0

tldr; What makes it necessary to include a transitive reference into the build path?

Explanation

I try to analyse some Java sourcecode that is compiled with the eclipse workspace. There are loads of projects in the workspace.

I try to detect unused references between projects.

My first approach was to go through all projects and take all the references from the .classpath files and then analyse all .java files in the same project. If a .java file has an import statement from another project than the the reference to this other project is necessary. That way I found some references in the classpath that had no "justification".

But when I deleted those references the build broke. One such case is, if a referenced class is extending a class from a third project. This project is referenced transitivly and needs to be in the build path.

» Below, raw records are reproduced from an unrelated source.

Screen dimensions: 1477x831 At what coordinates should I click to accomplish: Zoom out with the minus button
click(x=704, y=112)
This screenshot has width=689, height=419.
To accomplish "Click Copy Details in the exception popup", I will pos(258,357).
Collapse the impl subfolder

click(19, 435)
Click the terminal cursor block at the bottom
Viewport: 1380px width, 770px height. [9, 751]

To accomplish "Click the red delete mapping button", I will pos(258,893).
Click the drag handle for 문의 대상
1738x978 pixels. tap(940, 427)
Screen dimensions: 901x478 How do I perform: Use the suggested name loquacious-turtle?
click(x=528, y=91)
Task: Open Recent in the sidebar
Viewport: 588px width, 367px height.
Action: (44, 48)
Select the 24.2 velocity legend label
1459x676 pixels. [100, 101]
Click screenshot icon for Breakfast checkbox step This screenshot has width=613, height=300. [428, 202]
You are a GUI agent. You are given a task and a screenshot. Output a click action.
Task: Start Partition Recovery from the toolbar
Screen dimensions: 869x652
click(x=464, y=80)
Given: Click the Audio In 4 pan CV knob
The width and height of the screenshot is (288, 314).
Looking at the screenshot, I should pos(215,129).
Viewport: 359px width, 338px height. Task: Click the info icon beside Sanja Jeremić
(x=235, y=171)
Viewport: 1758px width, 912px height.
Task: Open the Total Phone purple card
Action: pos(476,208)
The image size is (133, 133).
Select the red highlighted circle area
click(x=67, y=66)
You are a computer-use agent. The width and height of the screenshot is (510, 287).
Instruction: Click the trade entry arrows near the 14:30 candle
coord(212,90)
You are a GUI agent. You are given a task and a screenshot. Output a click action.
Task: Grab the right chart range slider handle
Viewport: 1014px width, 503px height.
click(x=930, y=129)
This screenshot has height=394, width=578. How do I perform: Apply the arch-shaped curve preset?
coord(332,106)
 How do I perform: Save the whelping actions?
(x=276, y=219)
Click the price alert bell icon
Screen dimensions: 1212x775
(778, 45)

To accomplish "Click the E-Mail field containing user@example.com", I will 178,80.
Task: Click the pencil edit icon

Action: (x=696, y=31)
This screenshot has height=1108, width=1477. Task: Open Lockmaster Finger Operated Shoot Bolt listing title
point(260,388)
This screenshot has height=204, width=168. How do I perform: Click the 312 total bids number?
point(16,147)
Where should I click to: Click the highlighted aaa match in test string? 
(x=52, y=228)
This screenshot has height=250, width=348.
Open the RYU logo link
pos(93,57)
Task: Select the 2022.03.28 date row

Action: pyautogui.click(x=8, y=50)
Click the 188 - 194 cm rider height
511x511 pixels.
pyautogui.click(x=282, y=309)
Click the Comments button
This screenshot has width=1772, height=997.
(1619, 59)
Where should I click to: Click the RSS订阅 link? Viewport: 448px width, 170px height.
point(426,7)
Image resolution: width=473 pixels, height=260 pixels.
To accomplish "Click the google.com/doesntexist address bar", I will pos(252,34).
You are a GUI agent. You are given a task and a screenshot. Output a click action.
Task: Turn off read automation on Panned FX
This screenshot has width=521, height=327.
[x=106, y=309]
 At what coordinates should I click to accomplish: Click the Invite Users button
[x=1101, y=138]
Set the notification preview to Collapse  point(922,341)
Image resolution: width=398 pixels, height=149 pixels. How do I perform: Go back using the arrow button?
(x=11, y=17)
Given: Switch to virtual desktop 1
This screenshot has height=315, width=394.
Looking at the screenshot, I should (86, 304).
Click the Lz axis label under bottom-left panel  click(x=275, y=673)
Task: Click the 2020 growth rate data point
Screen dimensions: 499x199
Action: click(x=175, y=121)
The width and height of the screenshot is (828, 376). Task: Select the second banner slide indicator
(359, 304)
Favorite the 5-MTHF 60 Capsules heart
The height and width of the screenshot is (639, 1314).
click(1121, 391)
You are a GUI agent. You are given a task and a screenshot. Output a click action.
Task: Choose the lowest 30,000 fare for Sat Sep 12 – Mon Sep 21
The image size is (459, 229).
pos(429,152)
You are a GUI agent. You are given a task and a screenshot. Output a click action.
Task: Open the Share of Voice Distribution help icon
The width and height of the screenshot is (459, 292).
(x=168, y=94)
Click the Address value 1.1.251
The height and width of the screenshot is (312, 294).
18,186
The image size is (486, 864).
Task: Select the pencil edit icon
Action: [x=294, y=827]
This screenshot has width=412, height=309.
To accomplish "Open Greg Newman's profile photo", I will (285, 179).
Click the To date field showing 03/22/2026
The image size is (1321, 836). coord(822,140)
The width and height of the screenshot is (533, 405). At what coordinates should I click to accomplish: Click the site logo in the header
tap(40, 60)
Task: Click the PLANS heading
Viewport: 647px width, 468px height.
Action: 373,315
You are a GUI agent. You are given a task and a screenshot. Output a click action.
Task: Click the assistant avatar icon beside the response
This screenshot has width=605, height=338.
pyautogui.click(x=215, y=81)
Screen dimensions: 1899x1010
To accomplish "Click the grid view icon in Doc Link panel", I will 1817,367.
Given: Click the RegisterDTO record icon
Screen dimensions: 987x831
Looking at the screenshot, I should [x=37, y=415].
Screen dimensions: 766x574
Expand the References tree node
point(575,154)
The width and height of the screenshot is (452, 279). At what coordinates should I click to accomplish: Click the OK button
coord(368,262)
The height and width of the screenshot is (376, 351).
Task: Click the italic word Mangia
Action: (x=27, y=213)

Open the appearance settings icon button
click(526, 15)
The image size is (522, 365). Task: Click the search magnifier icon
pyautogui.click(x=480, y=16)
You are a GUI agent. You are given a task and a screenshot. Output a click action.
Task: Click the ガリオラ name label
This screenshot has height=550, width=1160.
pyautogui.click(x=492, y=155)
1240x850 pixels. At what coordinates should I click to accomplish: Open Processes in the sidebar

I'm wondering what other kinds of relationships (other than inheritence) result in transitive references in the classpath? And what about multiple inheritence layers with each class of the inheritence lying in another project?

KFleischer
  • 942
  • 2
  • 11
  • 33

2 Answers2

0

Given

  • a ProjectA with a ClassA that references a ClassB from Project B
  • a third ProjectC with a ClassC

In those cases you need to reference ProjectC from projectA

  • if ClassB inherits/implements from classC and ClassA calls a method from ClassB.
  • if ClassA calls(!) a method from ClassB that has a signatures that contains ClassC (parameter or return value) (this is also true for Exceptions!)

Further, not all References of ProjectA can be found by looking at the import statements of ClassA.

  • If ClassC is used by ClassA and lies in the same package as ClassA, ClassC will not be listed as import in ClassA.
  • If ClassC is used by ClassA by its full name (incl. package name) than no Import statement is created.
KFleischer
  • 942
  • 2
  • 11
  • 33
0

What makes it necessary?

The enforced rules of Java compilation make it necessary. Java needs to know what is in the domain of code in order to validate the rules are followed. The domain is the set of jar files in your classpath. If you implement an interface, the non-abstract implementing class or the non-abstract children of a class implementing an interface need to implement the interface. Override annotations need to be satisfied. References to other methods need to be visible, from both the code perspective and the human perspective. If a method uses a method in a different class or interface, the signature of the method needs to be known by the calling class.

How would I approach it?

I'll use "classifiers" to refer to both classes and interfaces. You want to start with a set of known validated classifiers and known unvalidated classifiers.
Start with the known unvalidated classifiers are all the classifiers in your target project and known validate classifiers is empty.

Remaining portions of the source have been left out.